* **DIRECTIONS FOR THIS TASK**: For the string "input", report how many lines in the records below contain it, and nothing more.

───── DATA PROVIDED

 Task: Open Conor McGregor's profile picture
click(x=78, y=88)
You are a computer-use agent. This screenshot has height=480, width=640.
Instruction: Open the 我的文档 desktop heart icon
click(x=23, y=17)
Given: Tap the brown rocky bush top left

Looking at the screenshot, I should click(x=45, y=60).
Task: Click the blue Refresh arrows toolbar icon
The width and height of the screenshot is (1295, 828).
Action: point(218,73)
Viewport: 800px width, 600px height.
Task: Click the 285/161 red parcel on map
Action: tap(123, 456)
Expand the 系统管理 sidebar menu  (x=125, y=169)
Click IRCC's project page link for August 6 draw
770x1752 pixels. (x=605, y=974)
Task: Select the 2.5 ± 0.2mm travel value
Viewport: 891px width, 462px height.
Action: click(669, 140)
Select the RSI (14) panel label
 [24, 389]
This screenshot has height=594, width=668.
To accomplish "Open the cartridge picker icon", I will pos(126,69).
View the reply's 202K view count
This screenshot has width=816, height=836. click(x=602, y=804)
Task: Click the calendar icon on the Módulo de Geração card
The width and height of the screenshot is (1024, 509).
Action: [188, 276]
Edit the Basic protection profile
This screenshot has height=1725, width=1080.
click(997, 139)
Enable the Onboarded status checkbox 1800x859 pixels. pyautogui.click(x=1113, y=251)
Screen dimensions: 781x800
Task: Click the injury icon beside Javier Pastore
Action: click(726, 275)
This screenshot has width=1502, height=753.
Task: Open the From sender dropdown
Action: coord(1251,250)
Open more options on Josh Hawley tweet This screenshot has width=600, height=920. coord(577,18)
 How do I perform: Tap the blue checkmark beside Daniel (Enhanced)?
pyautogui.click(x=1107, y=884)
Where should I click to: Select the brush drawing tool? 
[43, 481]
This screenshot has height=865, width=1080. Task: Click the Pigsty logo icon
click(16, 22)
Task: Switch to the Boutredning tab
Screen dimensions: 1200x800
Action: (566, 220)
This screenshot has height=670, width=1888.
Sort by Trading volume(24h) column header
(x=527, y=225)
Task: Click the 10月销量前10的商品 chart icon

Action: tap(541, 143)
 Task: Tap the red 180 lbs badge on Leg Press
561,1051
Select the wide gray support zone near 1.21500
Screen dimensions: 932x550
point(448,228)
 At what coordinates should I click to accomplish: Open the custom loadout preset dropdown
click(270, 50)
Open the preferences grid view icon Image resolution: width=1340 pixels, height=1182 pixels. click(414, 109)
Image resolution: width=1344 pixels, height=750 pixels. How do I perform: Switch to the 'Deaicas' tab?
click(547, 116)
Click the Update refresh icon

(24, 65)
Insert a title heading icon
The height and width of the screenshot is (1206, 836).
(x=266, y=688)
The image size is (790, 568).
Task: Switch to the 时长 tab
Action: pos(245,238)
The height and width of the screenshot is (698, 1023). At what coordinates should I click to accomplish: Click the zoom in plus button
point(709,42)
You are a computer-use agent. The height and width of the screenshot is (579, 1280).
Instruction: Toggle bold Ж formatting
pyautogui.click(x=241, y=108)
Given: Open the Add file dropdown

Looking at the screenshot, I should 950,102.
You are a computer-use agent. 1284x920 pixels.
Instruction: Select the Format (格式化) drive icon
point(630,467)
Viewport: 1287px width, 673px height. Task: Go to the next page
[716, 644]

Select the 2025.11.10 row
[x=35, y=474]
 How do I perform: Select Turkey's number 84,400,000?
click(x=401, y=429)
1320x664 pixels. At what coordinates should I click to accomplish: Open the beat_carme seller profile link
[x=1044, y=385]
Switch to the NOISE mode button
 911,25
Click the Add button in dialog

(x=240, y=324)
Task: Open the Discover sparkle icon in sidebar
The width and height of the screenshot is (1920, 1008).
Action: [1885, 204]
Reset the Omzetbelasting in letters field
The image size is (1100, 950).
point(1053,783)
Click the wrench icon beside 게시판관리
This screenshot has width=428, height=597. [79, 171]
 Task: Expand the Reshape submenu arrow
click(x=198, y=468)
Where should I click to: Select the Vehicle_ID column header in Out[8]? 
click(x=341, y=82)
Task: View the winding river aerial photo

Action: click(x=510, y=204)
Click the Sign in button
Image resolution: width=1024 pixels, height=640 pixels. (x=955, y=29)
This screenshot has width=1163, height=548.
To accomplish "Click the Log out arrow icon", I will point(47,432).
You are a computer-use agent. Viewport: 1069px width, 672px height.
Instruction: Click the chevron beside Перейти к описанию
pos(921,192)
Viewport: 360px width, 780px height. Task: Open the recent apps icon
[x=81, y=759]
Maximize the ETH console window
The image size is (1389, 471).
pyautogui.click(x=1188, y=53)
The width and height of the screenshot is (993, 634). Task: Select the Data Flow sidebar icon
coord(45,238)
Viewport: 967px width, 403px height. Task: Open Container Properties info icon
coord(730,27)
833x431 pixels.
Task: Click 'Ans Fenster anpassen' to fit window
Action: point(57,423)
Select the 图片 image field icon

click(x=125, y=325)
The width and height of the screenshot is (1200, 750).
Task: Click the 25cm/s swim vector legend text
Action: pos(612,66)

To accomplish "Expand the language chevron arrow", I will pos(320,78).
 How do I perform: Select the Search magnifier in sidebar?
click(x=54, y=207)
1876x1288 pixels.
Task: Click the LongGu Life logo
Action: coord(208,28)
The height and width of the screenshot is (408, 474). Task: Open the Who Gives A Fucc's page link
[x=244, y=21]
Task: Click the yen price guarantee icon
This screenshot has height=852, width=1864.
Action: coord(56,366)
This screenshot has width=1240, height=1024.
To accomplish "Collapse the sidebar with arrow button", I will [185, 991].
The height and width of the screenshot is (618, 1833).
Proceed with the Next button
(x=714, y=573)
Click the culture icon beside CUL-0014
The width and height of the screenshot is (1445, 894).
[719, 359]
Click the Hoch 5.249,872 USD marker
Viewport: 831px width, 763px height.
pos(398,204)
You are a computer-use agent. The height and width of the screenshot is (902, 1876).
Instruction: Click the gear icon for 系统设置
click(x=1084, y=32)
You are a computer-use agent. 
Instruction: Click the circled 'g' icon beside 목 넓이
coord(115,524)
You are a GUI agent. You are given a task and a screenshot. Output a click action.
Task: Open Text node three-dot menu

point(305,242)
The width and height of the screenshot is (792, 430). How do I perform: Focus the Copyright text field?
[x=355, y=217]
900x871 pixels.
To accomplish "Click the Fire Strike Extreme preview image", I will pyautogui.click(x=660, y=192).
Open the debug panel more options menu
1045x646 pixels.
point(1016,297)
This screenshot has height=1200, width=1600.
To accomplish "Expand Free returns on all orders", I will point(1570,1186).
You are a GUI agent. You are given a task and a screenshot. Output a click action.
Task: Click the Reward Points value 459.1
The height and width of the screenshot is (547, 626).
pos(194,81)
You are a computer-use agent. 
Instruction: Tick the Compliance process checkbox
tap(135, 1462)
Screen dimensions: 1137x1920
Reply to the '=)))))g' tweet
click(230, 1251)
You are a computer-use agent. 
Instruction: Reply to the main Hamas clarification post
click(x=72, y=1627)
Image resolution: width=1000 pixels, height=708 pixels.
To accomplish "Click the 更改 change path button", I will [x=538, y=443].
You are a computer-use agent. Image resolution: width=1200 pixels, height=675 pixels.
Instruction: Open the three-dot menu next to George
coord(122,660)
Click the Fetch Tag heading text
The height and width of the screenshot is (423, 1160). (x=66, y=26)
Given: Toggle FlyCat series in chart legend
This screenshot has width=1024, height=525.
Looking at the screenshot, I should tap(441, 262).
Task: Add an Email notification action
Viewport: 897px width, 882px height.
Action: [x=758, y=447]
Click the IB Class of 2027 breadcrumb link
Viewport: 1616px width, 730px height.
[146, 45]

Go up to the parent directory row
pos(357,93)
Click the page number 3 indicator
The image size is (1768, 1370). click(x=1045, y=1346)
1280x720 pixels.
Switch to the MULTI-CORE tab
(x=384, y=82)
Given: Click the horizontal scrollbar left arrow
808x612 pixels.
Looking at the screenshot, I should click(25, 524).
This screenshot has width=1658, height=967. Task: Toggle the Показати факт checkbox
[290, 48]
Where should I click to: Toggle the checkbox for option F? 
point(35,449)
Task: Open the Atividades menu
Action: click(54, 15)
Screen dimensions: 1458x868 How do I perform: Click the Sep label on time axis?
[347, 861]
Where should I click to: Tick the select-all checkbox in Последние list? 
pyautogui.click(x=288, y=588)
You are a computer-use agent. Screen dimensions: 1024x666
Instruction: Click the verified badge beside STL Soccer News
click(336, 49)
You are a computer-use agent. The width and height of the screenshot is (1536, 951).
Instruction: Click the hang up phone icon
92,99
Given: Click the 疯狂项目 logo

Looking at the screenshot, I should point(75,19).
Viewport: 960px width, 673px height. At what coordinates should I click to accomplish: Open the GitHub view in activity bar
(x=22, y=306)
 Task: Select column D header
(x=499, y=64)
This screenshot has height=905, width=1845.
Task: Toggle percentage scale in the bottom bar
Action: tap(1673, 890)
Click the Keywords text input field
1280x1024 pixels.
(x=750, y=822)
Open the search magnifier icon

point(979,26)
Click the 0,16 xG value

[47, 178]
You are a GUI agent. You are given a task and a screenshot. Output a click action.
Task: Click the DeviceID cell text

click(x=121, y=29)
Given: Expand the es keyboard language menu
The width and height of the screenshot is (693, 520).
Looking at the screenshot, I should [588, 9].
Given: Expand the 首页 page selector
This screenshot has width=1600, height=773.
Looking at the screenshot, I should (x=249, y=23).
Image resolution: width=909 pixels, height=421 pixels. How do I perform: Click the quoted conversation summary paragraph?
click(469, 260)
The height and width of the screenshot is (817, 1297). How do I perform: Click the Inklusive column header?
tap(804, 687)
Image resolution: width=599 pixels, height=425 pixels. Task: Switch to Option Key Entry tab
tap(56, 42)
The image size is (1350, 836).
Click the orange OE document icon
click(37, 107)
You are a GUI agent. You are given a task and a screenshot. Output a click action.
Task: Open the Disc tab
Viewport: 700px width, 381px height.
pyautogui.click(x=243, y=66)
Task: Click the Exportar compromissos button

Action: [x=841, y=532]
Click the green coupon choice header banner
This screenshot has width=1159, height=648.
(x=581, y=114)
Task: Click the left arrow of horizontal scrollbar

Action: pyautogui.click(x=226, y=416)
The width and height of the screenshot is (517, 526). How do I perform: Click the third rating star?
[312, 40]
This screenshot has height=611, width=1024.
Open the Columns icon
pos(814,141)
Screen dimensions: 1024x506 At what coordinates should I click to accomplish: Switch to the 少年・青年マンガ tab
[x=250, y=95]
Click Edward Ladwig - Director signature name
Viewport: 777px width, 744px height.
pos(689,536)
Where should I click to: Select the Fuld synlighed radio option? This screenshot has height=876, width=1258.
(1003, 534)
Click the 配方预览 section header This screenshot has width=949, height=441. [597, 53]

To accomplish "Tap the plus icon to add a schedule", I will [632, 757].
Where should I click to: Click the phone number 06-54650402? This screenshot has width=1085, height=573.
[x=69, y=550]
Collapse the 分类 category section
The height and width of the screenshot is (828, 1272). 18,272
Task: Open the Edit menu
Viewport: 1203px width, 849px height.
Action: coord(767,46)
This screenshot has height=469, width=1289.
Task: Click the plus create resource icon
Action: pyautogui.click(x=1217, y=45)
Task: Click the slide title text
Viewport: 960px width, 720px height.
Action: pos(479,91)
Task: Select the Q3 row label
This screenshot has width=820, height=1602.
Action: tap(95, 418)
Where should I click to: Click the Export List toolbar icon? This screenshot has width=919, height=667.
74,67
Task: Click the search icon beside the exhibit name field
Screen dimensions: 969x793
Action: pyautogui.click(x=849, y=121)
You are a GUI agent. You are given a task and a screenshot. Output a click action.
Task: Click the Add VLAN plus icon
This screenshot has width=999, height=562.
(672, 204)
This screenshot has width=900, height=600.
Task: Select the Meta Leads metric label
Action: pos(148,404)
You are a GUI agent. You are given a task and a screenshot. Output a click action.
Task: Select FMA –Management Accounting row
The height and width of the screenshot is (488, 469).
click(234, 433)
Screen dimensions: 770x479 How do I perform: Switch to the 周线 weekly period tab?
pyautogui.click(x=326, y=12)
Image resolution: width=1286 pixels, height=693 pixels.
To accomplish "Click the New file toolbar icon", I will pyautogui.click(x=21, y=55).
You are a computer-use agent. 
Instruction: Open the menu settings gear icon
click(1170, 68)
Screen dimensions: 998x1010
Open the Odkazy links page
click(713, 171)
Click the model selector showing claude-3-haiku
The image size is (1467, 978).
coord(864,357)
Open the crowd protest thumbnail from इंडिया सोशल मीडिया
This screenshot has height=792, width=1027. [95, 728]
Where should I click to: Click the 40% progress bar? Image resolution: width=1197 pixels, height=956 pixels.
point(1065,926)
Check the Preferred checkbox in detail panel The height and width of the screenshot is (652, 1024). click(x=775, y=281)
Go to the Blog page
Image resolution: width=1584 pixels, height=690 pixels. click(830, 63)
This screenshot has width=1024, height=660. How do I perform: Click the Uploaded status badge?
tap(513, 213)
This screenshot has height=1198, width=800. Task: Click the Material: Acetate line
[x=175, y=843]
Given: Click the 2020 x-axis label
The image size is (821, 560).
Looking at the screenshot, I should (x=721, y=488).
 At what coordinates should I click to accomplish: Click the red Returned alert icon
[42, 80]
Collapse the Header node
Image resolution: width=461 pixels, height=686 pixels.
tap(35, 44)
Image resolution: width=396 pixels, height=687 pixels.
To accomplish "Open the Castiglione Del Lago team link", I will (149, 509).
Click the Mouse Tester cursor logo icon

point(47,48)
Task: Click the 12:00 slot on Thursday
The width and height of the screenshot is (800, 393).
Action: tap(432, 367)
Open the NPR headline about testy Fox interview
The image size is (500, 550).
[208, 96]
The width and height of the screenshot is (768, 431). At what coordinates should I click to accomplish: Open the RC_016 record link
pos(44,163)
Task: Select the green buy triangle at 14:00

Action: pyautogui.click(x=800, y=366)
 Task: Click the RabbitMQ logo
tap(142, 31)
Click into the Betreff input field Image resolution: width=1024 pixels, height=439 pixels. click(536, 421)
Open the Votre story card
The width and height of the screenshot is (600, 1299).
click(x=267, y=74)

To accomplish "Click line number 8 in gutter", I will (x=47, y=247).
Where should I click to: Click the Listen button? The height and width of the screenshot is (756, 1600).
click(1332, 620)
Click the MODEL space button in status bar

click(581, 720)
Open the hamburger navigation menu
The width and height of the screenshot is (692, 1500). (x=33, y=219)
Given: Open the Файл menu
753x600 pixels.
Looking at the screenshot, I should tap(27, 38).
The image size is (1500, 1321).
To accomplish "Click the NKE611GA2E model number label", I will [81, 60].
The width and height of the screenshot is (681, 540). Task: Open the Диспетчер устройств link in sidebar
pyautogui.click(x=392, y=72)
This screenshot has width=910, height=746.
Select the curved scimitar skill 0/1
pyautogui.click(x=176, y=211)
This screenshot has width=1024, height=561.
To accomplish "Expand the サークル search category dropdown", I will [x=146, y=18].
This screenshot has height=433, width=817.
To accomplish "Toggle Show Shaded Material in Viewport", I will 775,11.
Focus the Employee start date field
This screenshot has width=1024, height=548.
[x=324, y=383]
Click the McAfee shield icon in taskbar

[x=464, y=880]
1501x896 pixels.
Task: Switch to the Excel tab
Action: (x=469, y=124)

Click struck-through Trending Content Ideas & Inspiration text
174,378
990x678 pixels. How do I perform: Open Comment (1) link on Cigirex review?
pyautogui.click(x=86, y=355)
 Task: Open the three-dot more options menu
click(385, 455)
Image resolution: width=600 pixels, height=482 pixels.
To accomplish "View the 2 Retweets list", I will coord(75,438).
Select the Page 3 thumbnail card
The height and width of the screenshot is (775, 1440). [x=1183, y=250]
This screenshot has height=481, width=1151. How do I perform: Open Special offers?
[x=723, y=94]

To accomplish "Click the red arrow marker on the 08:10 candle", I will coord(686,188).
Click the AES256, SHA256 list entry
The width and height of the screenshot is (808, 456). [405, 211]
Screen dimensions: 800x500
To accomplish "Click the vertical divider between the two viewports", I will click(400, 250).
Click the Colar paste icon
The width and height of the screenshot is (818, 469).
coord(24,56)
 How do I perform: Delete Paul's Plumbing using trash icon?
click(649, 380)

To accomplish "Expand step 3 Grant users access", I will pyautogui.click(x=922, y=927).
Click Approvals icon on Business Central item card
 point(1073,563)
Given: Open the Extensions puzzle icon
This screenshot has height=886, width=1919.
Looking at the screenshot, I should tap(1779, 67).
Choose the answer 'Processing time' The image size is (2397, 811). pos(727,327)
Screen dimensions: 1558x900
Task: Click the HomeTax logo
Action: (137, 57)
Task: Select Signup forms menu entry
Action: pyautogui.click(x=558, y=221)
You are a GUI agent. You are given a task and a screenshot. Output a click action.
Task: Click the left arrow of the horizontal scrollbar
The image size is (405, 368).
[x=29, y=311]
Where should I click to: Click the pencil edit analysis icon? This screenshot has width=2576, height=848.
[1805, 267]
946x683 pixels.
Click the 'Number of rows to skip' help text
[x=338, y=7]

──────────

* **OUTPUT OF THE TASK**: 2